◆ Your instructions
Pictures do not belong in the copy, so please give every entry below again exactly.

◆ Extracted records
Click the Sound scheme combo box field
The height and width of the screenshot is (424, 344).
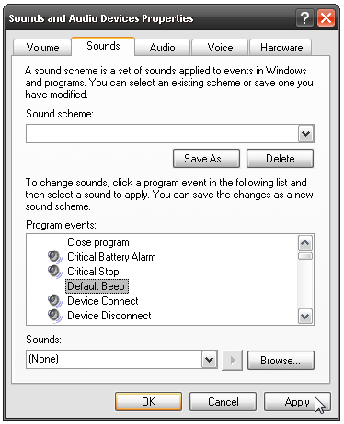point(170,133)
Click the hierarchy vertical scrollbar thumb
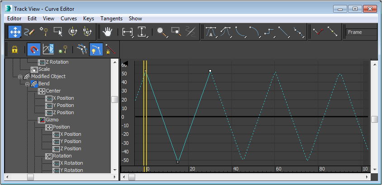Image resolution: width=382 pixels, height=185 pixels. pyautogui.click(x=115, y=99)
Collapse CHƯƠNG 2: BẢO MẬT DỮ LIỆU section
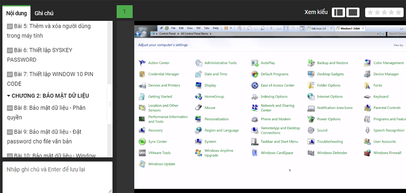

◆ Response area
Click the Sound scheme combo box field
The height and width of the screenshot is (424, 344).
point(170,133)
Click the hierarchy vertical scrollbar thumb
Image resolution: width=382 pixels, height=185 pixels. pyautogui.click(x=115, y=99)
Collapse CHƯƠNG 2: BẢO MẬT DỮ LIỆU section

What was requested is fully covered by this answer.